[Extracted data entries]
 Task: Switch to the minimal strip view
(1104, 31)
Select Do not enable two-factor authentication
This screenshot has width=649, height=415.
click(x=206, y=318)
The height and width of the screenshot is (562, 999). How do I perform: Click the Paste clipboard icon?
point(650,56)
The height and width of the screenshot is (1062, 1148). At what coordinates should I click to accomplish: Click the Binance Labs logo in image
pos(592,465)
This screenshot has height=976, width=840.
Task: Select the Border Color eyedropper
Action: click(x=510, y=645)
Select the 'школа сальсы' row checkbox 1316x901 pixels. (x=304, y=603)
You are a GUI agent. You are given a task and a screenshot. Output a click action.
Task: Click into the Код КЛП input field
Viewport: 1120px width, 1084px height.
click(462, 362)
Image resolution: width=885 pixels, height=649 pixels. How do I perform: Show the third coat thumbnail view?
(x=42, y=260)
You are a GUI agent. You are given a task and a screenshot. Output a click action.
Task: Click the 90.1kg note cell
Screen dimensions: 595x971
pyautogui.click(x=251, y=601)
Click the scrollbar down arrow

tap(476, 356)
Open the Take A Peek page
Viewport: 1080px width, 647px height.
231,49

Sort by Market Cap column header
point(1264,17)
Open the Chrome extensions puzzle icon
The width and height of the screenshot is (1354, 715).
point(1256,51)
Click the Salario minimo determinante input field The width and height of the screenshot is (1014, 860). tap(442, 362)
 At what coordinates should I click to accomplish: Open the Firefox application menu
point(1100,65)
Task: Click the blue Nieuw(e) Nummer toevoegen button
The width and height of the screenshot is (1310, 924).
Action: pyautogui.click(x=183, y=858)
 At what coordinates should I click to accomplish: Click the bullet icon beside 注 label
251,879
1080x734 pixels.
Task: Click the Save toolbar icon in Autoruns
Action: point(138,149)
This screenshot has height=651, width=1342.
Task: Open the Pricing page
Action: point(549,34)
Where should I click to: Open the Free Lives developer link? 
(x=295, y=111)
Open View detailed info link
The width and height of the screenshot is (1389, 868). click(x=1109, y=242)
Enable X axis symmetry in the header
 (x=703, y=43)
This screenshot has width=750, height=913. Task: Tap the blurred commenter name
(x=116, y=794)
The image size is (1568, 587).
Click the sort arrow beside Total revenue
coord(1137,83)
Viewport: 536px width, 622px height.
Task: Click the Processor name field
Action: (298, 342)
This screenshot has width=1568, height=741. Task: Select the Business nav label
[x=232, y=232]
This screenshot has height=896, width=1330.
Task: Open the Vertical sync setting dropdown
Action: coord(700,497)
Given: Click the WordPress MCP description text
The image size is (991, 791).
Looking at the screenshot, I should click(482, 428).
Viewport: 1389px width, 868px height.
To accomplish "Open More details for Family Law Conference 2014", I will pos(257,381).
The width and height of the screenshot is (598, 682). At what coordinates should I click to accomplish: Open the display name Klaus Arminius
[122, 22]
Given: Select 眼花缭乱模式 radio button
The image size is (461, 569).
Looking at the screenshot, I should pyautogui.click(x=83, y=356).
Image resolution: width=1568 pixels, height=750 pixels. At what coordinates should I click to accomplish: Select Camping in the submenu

What you should do ::
Retype the data in full and match it exactly.

Finished exercise ::
 Task: Switch to the minimal strip view
(1104, 31)
Select Do not enable two-factor authentication
This screenshot has width=649, height=415.
click(x=206, y=318)
The height and width of the screenshot is (562, 999). How do I perform: Click the Paste clipboard icon?
point(650,56)
The height and width of the screenshot is (1062, 1148). At what coordinates should I click to accomplish: Click the Binance Labs logo in image
pos(592,465)
This screenshot has height=976, width=840.
Task: Select the Border Color eyedropper
Action: click(x=510, y=645)
Select the 'школа сальсы' row checkbox 1316x901 pixels. (x=304, y=603)
You are a GUI agent. You are given a task and a screenshot. Output a click action.
Task: Click into the Код КЛП input field
Viewport: 1120px width, 1084px height.
click(462, 362)
Image resolution: width=885 pixels, height=649 pixels. How do I perform: Show the third coat thumbnail view?
(x=42, y=260)
You are a GUI agent. You are given a task and a screenshot. Output a click action.
Task: Click the 90.1kg note cell
Screen dimensions: 595x971
pyautogui.click(x=251, y=601)
Click the scrollbar down arrow

tap(476, 356)
Open the Take A Peek page
Viewport: 1080px width, 647px height.
231,49

Sort by Market Cap column header
point(1264,17)
Open the Chrome extensions puzzle icon
The width and height of the screenshot is (1354, 715).
point(1256,51)
Click the Salario minimo determinante input field The width and height of the screenshot is (1014, 860). tap(442, 362)
 At what coordinates should I click to accomplish: Open the Firefox application menu
point(1100,65)
Task: Click the blue Nieuw(e) Nummer toevoegen button
The width and height of the screenshot is (1310, 924).
Action: pyautogui.click(x=183, y=858)
 At what coordinates should I click to accomplish: Click the bullet icon beside 注 label
251,879
1080x734 pixels.
Task: Click the Save toolbar icon in Autoruns
Action: point(138,149)
This screenshot has height=651, width=1342.
Task: Open the Pricing page
Action: point(549,34)
Where should I click to: Open the Free Lives developer link? 
(x=295, y=111)
Open View detailed info link
The width and height of the screenshot is (1389, 868). click(x=1109, y=242)
Enable X axis symmetry in the header
 (x=703, y=43)
This screenshot has width=750, height=913. Task: Tap the blurred commenter name
(x=116, y=794)
The image size is (1568, 587).
Click the sort arrow beside Total revenue
coord(1137,83)
Viewport: 536px width, 622px height.
Task: Click the Processor name field
Action: (298, 342)
This screenshot has width=1568, height=741. Task: Select the Business nav label
[x=232, y=232]
This screenshot has height=896, width=1330.
Task: Open the Vertical sync setting dropdown
Action: coord(700,497)
Given: Click the WordPress MCP description text
The image size is (991, 791).
Looking at the screenshot, I should click(482, 428).
Viewport: 1389px width, 868px height.
To accomplish "Open More details for Family Law Conference 2014", I will pos(257,381).
The width and height of the screenshot is (598, 682). At what coordinates should I click to accomplish: Open the display name Klaus Arminius
[122, 22]
Given: Select 眼花缭乱模式 radio button
The image size is (461, 569).
Looking at the screenshot, I should pyautogui.click(x=83, y=356).
Image resolution: width=1568 pixels, height=750 pixels. At what coordinates should I click to accomplish: Select Camping in the submenu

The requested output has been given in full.